• [Task instructions]: Set down, word for word, the line with "Screen dimensions: 1105x469" and the lines after it through the final line of the data below, without pictures.

• [Extracted entries]:
- - - - - - -

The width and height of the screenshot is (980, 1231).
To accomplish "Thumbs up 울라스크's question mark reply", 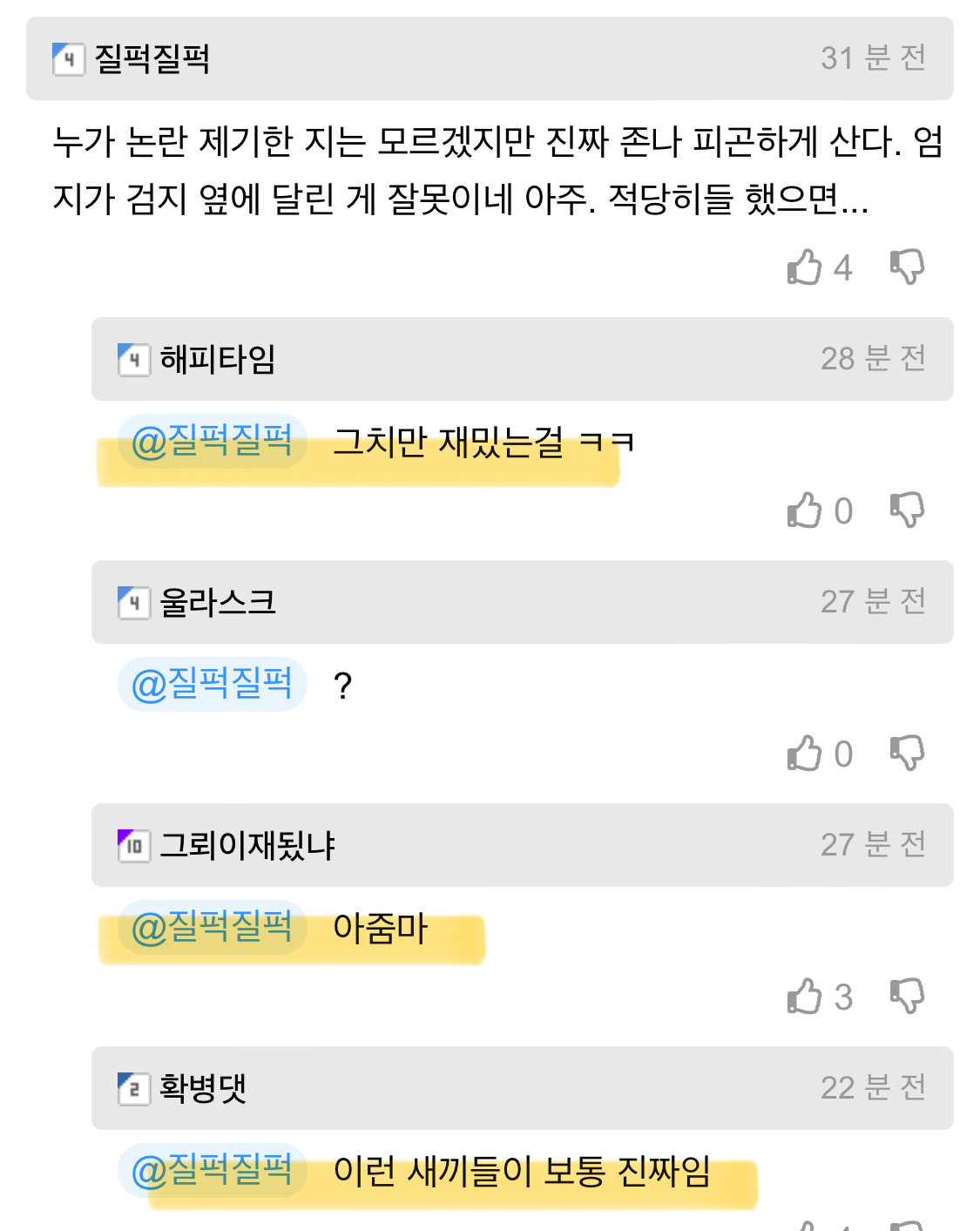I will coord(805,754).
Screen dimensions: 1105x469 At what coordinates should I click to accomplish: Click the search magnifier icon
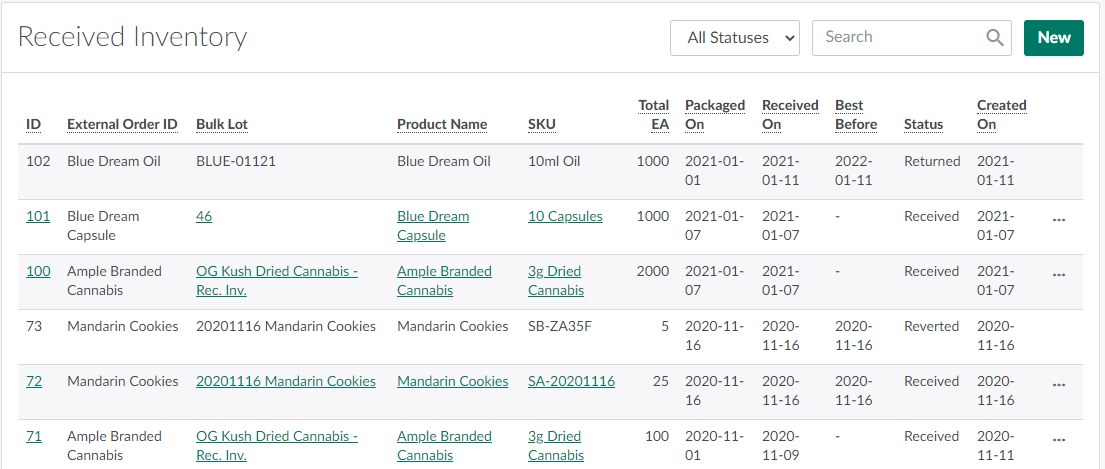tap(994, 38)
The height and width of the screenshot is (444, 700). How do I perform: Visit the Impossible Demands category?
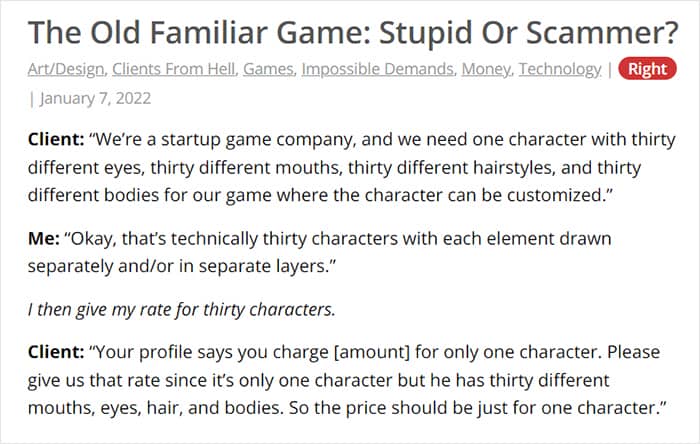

- - - - - - -

• [Solved problem]:
Screen dimensions: 1105x469 At what coordinates should I click to accomplish: Click the search magnifier icon
tap(994, 38)
The height and width of the screenshot is (444, 700). How do I perform: Visit the Impossible Demands category?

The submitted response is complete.